ABOUT THIS TASK: Transcribe the listing below in its entirety, exactly.

THE DATA:

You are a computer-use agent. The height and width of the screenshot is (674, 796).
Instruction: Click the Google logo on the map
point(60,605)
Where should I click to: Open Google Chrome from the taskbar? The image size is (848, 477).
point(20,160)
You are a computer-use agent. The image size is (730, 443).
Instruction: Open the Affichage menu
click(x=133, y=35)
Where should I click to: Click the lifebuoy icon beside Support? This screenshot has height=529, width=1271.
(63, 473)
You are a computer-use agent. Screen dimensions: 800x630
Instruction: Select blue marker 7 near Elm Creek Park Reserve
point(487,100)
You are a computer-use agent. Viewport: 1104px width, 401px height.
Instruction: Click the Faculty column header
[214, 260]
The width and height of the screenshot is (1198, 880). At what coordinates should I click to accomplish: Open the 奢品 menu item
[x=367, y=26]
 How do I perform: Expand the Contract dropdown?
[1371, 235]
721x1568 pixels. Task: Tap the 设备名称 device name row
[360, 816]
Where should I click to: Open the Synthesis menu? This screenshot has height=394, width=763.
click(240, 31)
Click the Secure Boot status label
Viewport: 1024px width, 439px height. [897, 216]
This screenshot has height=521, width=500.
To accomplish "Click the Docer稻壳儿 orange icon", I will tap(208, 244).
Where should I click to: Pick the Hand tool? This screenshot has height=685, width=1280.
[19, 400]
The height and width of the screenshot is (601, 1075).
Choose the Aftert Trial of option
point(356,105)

ANSWER SPACE:
You are a computer-use agent. The height and width of the screenshot is (674, 796).
Instruction: Click the Google logo on the map
point(60,605)
Where should I click to: Open Google Chrome from the taskbar? The image size is (848, 477).
point(20,160)
You are a computer-use agent. The image size is (730, 443).
Instruction: Open the Affichage menu
click(x=133, y=35)
Where should I click to: Click the lifebuoy icon beside Support? This screenshot has height=529, width=1271.
(63, 473)
You are a computer-use agent. Screen dimensions: 800x630
Instruction: Select blue marker 7 near Elm Creek Park Reserve
point(487,100)
You are a computer-use agent. Viewport: 1104px width, 401px height.
Instruction: Click the Faculty column header
[214, 260]
The width and height of the screenshot is (1198, 880). At what coordinates should I click to accomplish: Open the 奢品 menu item
[x=367, y=26]
 How do I perform: Expand the Contract dropdown?
[1371, 235]
721x1568 pixels. Task: Tap the 设备名称 device name row
[360, 816]
Where should I click to: Open the Synthesis menu? This screenshot has height=394, width=763.
click(240, 31)
Click the Secure Boot status label
Viewport: 1024px width, 439px height. [897, 216]
This screenshot has height=521, width=500.
To accomplish "Click the Docer稻壳儿 orange icon", I will tap(208, 244).
Where should I click to: Pick the Hand tool? This screenshot has height=685, width=1280.
[19, 400]
The height and width of the screenshot is (601, 1075).
Choose the Aftert Trial of option
point(356,105)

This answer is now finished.